Tuesday, February 03, 2009

Heyyyyyyy

Heeeeyyyyyy!!!!!!!
What's Up?
I forgot my account password, then it changed and I could never be bothered to figure out how to recover it.
So we'll see how it goes.

Monday, June 02, 2008

OUCH!

So I played sport on the weekend and put my back out.
I HATE my STUPID BACK!!!!!!
This puts me out for running, playing my team sport and also no work for at least 3 days possiably the rest o the week. Great.
Kadie my dog is going stir crazy because I can't walk her and Sabs still away.
I crawled out of bed and had a very painfull day.
The chiropracter tried to help out but said he couldn't crack in cos it's still to inflamed.
Why??
Why does it always happen?? I look forward to something and low and behold something happens so that it makes it hard to achieve what I have planned.
Sigh.

Tuesday, May 27, 2008

lalallalal lalala

So I'm putting a bickky bit onto my dog kadies nose and teaching her to wait until it sits on there for a second then I say "ok" and she wipes it off with her paw onto the ground and eats it.
I love her but wouldn't trust her.
My birthday is coming up in about 5 weeks and all I want to do is spend a quiet night with sab, get dressed up and have dinner with candles and just really spend quality time together.
I brought a really nice after 5's dress yesterday and I can't wait to get it altered and wear it to the ball that's coming up.
I'm going for that 1940s look :)
Thinking about running a 10km fun run with Sab ... then a few months later there's a 22km run which is held back home and if i'm going to run something like that then i'd like it to be in my home city :)
b bye for now :)

Sunday, April 27, 2008

Whatever

Being in a relationship.
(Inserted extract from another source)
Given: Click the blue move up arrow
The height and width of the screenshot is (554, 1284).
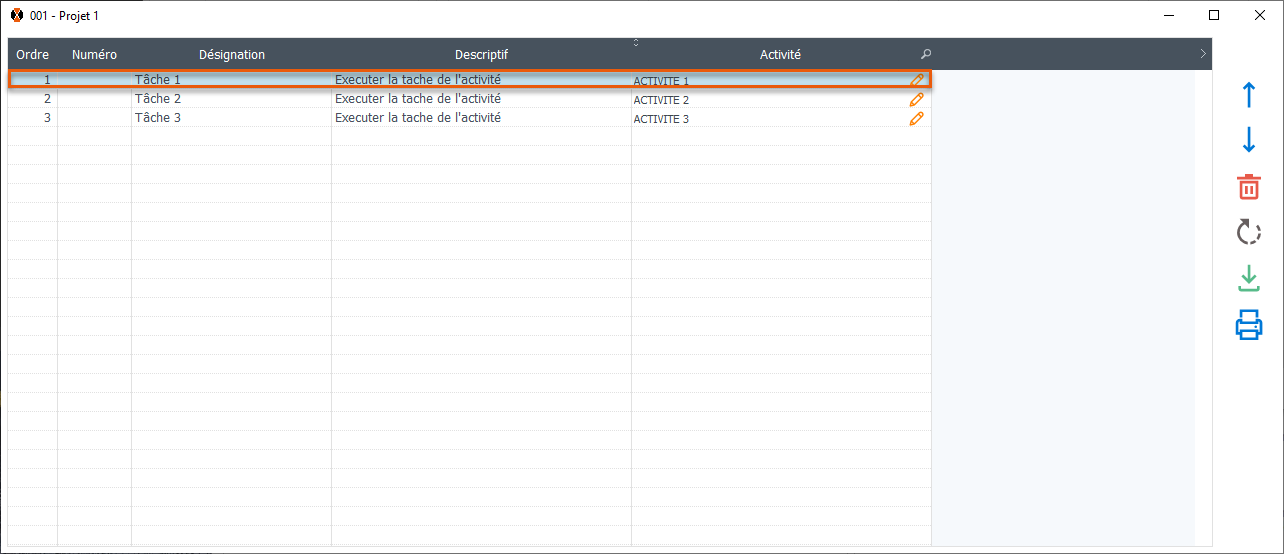Looking at the screenshot, I should click(1248, 96).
Everyone has ups and downs - I just HATE the downs. Very annoying.
Sigh.
Whatever.

Tuesday, April 15, 2008

>#$*&###!

HUMPLE.
HUMPLE HUMPLE HUMPLE!
HUMPLE.
Humple.
hmp.
sigh........

I miss Sab.
I miss us.

Thursday, April 10, 2008

Taking the next step

One of my best friends from down south is PREGNANT! It's a bit bazzar but not I mean she's been with her husband for nearly 7 years but yeah it's weird to think she's going to be a mum.
It feels like theres babies everywhere at the moment.
I just spent the morning with a friend and her 2yo and 4month old (girl and boy very cute) I just really crave time to be with Sab. Lots and lots of time. We don't even live alone together yet and that's one thing that really want to do. Kadie our dog is being a really good girl, she's almost like a child. Today I picked her up and she didn't want to be put down so I carried her over to a mirror and she looked at herself and poked her little ears up put one paw around the back of my neck and the other one in front turning slightly to look at herself!
It's like when kids are babies and they look at themselves in the mirror while holding on to you. It was the most bazzar feeling because I was talking to her and she was looking at her reflection and her positioning was that of a 18 month old baby! I had to put her down and outside because it was all too weird.
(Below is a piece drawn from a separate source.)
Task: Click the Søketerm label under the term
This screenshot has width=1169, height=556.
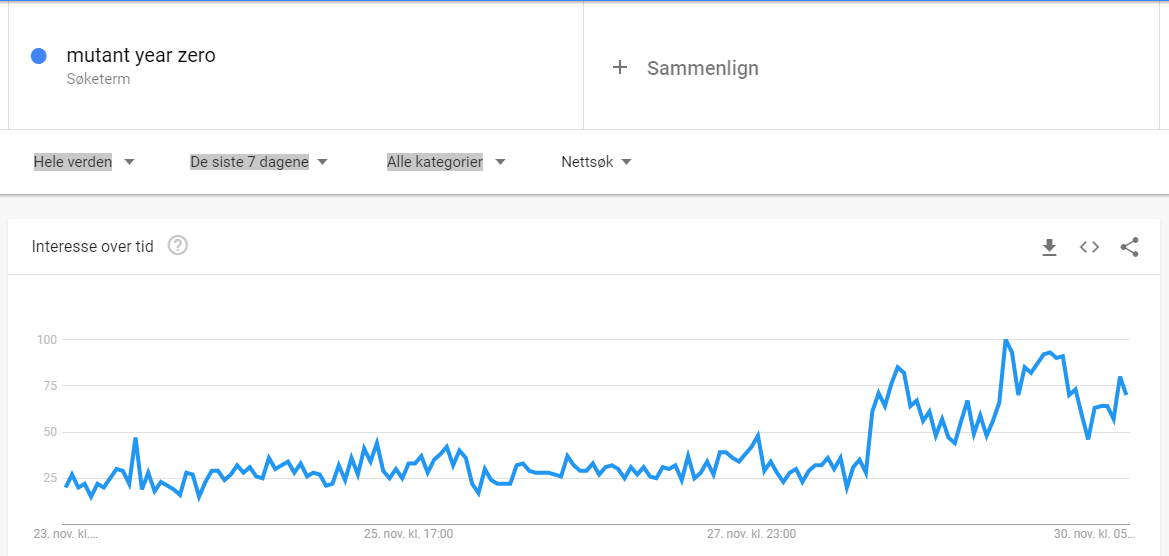Action: (x=98, y=78)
I start my new job on Monday hairdressing still but cutting only.
I feel exausted but I haven't done much. PMT and hot days suck.

Wow. kids. Freaks me out to tell you the truth.
Yeah.

Monday, April 07, 2008

It's late and i'm still awake.

May sound mushy and la de da but I'm emotional and happy but sad.
Sab had to leave again but only for a couple of days and still got housemate.

I loooovvvveeee Sab sooooooo much and it was funny, we were lying on the bed watching T.V, he turns around and says, "I love you" and kisses me. We always tell eachother but I don't know it just gave me the warm and fuzzys and yeah, he makes me smile.

There's always going to be trying times but that's life.

I quit my "new" job on Saturday. Turns out the owners a compulsive liar and it all went very bad.
Anyway I start a new job on the 15th so I have a week off.

I miss having Sab lying next to me. Oh well, it's not forever as he and his fellow workmate explained to me today, you work hard now so later you don't have to.
I explained to them that to be able to get to that point you need to take time out relax and enjoy life.
They agreed, I just hope they do it.

I'm hungry. I want food. I rolled my ankle tonight playing sport. It was the ankle that I had a reconstruction on 10 years ago. It's always going to be dodgey but I have to be more carefull.
I'm going shopping for clothes tomorrow, cheap dresses and tops. Yea.